Extracted text:
•••••

Background, early life and education

Francis Ottley's parents were:[2]

The Ottley family belonged to the middling landed gentry and claimed descent from the Ottleys of Ottley, near Ellesmere, Shropshire.[2][3] However they made their fortune as part of the powerful merchant class of the town of Shrewsbury itself, the wealth of which derived from its monopoly in the finishing of Welsh cloth.[4] As early as 1444 a Thomas Ottley was one of the aldermen assisting the bailiffs in the government of Shrewsbury.[5] He bought Pitchford Hall in 1473,[3] and also had a house in Calais,[6] from which he could seek outlets for finished cloth. His son William was High Sheriff of Shropshire in 1500,[3] marking the definitive acceptance of the Ottleys into the landed gentry, the dominant class in Shropshire, which had no resident aristocracy in the 16th century.[7]

  • Mary Gifford, daughter of Roger Gifford, MD[8]

Roger Gifford was a noted doctor, who was appointed Elizabeth I's physician ordinary in 1587.[9] He became wealthy and served as MP for Old Sarum. He was reported to be a Catholic but this is uncertain.

•••••

Parts of the exercise:
1) Rewrite the Francis Ottley background text from "Roger Gifford was" up to and including "this is uncertain.", swapping "wealthy" for "rich".
2) Answer these from the Francis Ottley background text:
(a) In what year did Thomas Ottley buy Pitchford Hall?
(b) Who was High Sheriff of Shropshire in 1500?
(c) Roger Gifford served as MP for which place?

Information provided:
•••••

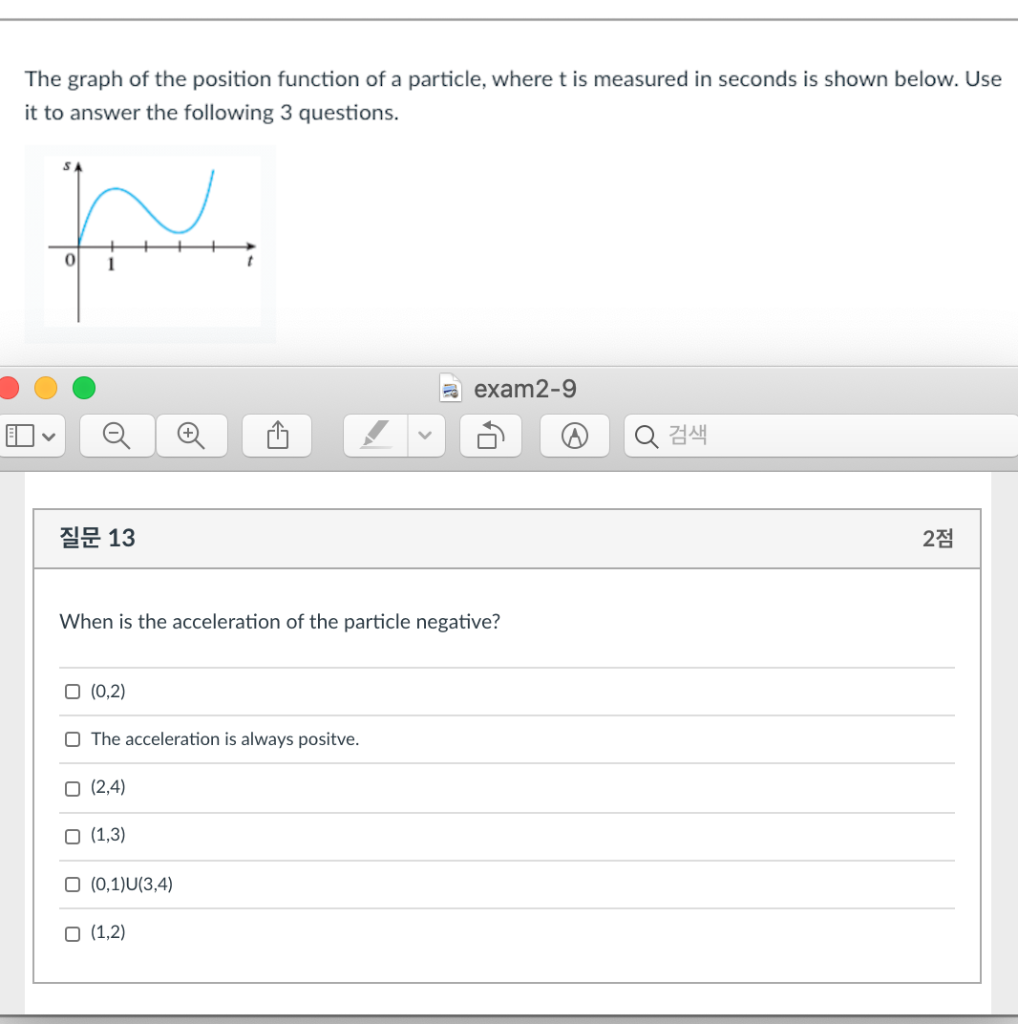Zoom out of the PDF document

•••••

Answers for this exercise:
1)
Roger Gifford was a noted doctor, who was appointed Elizabeth I's physician ordinary in 1587.[9] He became rich and served as MP for Old Sarum. He was reported to be a Catholic but this is uncertain.

2)
(a) 1473
(b) William, son of Thomas Ottley
(c) Old Sarum